Focal adhesion kinase and paxillin: novel regulators of brain sexual differentiation?

Steroid-mediated sexual differentiation of the brain is a developmental process that permanently organizes the brain into a male or female phenotype. Previous studies in the rodent have examined the steroid-mediated mechanisms of male brain development. In an effort to identify molecules involved in female brain development, a high-throughput proteomics approach called PowerBlot was used to identify signaling proteins differentially regulated in the neonatal male and female rat hypothalamus during the critical period for brain sexual differentiation. Focal adhesion kinase (FAK) and paxillin, both members of the focal adhesion complex family of proteins, were significantly elevated in the newborn female compared with the male hypothalamus. Sex differences in these proteins were not detected in brain regions that are not subject to substantial organizational effects of steroids. Estrogens, the aromatized products of testosterone in the male, can both masculinize and defeminize the male brain. Daily estradiol administration to neonatal females significantly reduced FAK and paxillin in the hypothalamus, and aromatase inhibition increased paxillin in males to levels comparable with females. Androgens also appear to modulate paxillin levels in combination with estrogen action.
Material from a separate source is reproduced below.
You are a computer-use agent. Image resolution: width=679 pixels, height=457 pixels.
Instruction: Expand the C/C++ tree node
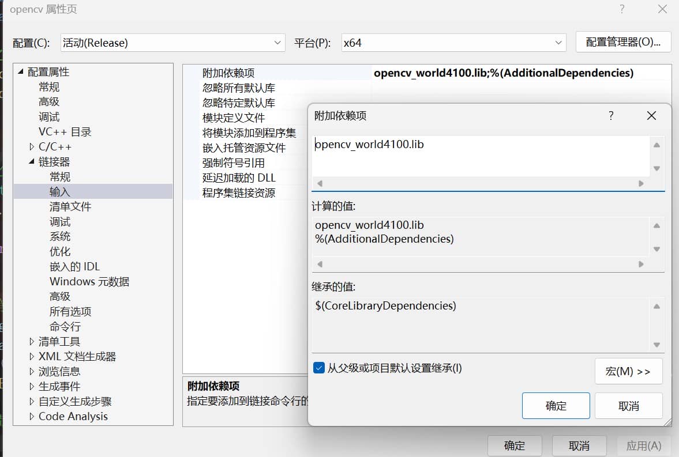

Across development, hypothalamic levels of FAK were significantly elevated in females compared with males on postnatal d 6. Synaptic circuits in the hypothalamus develop sex differences perinatally. Estradiol treatment of cultured hypothalamic neurons significantly enhanced axon branching (P<0.01), consistent with the phenotype of FAK-deficient neurons. Together, these data implicate FAK and paxillin as regulators of sex differences in neuronal morphology.